Husband who pushed his wheelchair-bound wife, 67, into a pond and let her drown is found guilty of murder

  • Peter Rex Dansie, 70, has been found guilty of murdering his wife Helen, 67
  • He pushed the wheelchair-bound woman into a pond and she drowned
  • Dansie earlier claimed he tried to hold her head above the water to save her 

An Adelaide man has been found guilty of murdering his wife, who drowned when her wheelchair toppled into a pond, a judge saying it’s the ‘only rational inference available on the evidence’.

Peter Rex Dansie, 70, was accused of killing his wife Helen, 67, in the Adelaide parklands in 2017.

After a trial by judge alone, Supreme Court Justice David Lovell found him guilty of the murder charge on Friday.

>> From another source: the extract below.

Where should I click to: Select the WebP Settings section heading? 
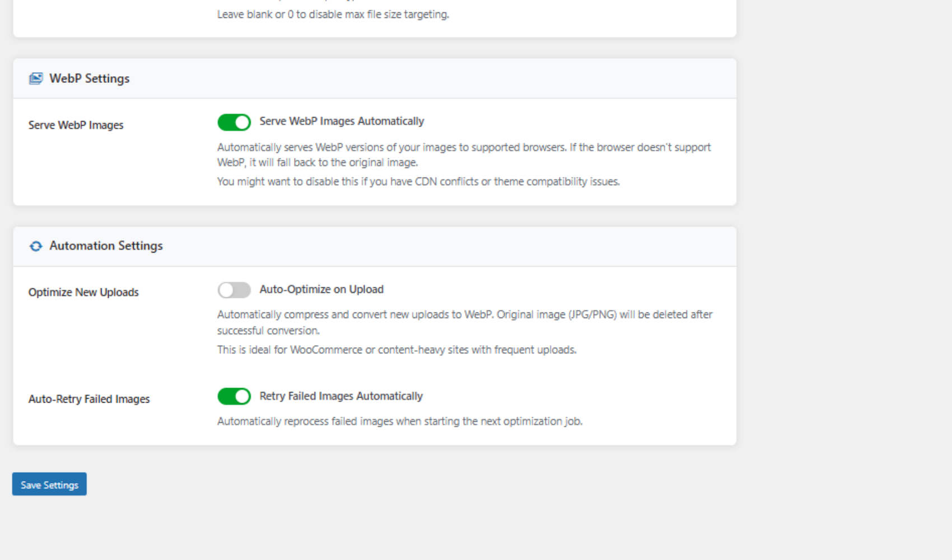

Peter Rex Dansie, 70, was accused of killing his wife Helen, 67, in the Adelaide parklands in 2017

Dansie showed no emotion as the verdict was delivered and Justice Lovell revoked his bail.

He will return to court in February for sentencing submissions.

‘I find that the prosecution has proved all four elements of murder beyond a reasonable doubt,’ the judge said in his reasons.

‘To put it another way, I find that Mr Dansie, deliberately and with intent to kill Mrs Dansie, pushed her wheelchair, in which she was sitting, into the pond in the gardens. 

Helen Dansie drowned in the pond

Helen Dansie drowned in the pond

‘As a result of that action, Mrs Dansie drowned in the pond.’

During his trial, the court heard Dansie told police he briefly climbed into the pond after she fell in, but got out in order to call triple zero.

He told an operator he tried to keep Mrs Dansie’s head above water and manoeuvre her to the edge of the pond in an unsuccessful attempt to rescue her.

But prosecutors in the case alleged it was ‘no accident’ that Mrs Dansie’s wheelchair ended up in the pond, and that her husband’s story was implausible.

Outside court, Dansie’s sister Sue said she thought the verdict was an error.

‘He’s quite a different person but that doesn’t mean he’s guilty of murder,’ she said.